Trellis

A shared knowledge layer for AI agents. Agents write what they did. Trellis builds a cross-agent graph, attributes outcomes back to the exact context items that produced them, and tunes retrieval under statistical governance. Multi-backend (SQLite, Postgres + pgvector, ArcadeDB, Neo4j, S3). Four interfaces (CLI, MCP, REST, Python SDK). One install.

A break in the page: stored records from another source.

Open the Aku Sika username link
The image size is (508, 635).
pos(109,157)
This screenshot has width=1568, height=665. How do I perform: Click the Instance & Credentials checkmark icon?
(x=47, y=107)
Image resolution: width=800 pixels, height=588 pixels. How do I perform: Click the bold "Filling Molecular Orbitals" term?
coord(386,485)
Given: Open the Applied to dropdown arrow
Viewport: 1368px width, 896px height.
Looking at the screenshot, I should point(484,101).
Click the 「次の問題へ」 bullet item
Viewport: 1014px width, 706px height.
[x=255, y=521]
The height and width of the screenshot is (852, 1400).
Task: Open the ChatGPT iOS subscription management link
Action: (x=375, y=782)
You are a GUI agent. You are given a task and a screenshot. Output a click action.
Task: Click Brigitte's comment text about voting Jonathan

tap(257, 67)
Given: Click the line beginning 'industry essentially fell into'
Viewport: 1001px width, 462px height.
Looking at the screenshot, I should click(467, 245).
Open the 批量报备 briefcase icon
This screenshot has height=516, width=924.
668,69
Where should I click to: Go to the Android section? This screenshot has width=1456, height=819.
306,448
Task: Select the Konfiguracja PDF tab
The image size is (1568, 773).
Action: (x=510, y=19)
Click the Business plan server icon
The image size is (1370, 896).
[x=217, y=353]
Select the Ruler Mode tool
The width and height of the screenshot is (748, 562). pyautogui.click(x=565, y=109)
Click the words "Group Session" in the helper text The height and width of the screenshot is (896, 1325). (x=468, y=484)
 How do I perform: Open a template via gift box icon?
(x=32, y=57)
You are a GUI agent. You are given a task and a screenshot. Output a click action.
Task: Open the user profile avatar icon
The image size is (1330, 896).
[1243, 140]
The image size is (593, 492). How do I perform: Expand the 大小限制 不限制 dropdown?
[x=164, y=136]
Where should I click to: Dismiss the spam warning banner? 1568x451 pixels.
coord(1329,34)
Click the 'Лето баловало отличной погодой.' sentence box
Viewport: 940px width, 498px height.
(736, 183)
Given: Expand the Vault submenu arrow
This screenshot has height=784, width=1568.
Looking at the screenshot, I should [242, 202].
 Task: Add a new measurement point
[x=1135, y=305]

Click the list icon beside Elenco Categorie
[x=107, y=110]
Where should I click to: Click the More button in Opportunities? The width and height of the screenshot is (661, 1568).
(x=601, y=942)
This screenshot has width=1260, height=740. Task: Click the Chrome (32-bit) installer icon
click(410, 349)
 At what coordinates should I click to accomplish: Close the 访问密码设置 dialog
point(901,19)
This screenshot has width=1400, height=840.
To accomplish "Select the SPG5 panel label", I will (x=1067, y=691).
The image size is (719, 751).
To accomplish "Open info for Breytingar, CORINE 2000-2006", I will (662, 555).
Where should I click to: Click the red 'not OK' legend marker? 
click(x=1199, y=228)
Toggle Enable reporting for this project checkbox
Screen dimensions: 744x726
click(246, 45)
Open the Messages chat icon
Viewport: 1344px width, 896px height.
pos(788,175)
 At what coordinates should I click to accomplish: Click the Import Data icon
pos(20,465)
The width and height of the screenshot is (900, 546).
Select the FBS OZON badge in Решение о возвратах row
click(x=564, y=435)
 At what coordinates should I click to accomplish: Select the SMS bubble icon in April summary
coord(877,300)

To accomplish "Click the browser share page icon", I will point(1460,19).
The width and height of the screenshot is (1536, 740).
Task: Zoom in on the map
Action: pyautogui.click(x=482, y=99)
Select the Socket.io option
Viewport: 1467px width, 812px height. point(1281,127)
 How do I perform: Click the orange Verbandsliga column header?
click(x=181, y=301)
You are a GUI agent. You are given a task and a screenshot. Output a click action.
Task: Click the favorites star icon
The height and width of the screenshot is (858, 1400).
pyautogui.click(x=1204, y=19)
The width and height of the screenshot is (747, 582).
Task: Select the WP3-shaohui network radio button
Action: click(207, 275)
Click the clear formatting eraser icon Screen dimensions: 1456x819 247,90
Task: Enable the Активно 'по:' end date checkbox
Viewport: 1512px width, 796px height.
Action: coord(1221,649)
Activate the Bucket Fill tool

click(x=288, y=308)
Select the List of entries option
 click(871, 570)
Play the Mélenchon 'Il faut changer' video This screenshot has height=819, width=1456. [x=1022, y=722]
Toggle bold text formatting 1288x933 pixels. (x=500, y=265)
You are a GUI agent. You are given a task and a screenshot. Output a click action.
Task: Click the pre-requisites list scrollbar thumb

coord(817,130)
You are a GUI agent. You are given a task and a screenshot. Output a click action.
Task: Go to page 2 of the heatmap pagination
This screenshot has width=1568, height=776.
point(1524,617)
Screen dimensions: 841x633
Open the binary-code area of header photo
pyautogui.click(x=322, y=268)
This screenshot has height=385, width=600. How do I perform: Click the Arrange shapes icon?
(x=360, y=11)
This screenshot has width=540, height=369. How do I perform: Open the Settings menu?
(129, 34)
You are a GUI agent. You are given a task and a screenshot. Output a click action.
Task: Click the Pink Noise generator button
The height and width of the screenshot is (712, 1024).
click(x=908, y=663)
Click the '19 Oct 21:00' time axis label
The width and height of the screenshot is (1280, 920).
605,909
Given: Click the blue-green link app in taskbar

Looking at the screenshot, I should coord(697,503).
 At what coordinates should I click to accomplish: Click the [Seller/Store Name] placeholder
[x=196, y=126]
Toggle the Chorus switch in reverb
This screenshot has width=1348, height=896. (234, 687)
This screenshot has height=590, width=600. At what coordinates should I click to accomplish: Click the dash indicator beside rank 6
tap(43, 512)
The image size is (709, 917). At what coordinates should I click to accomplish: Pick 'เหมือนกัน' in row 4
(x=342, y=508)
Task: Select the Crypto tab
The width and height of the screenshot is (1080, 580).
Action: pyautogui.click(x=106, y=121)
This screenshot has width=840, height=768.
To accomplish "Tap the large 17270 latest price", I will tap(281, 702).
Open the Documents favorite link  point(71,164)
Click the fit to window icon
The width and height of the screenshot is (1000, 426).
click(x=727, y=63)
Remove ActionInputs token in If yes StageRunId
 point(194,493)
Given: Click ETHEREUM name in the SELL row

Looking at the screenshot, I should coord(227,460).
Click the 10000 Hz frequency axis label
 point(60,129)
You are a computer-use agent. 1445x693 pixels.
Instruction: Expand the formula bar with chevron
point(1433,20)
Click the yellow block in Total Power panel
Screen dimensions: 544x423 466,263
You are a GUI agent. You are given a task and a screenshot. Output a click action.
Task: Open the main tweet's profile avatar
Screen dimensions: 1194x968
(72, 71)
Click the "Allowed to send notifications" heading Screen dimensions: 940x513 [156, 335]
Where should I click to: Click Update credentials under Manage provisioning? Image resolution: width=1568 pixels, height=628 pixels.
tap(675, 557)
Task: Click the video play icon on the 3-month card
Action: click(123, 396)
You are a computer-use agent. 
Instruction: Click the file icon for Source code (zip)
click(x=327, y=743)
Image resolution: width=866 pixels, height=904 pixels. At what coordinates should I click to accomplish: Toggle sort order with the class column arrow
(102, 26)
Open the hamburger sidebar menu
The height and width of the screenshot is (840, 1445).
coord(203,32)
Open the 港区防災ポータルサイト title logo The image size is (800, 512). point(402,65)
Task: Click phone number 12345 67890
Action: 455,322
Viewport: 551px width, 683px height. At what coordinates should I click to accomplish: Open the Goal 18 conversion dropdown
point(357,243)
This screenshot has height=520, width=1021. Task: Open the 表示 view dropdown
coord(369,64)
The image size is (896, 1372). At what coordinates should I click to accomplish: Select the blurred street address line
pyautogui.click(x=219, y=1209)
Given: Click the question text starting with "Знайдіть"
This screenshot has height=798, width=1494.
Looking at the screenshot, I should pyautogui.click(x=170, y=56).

agent reads pack ──► does work ──► writes trace + feedback ──► graph + audit log
        ▲                                                              │
        └──── better pack next time (noise demoted, weights tuned) ◄──┘

Most "agent memory" attributes feedback to a session or a user. Trellis attributes it to the specific items served in the pack. That's the seam that lets noise suppression, advisory fitness, and parameter promotion all work from the same signal — and lets multiple agents share a substrate where institutional knowledge compounds instead of evaporating at the end of each session.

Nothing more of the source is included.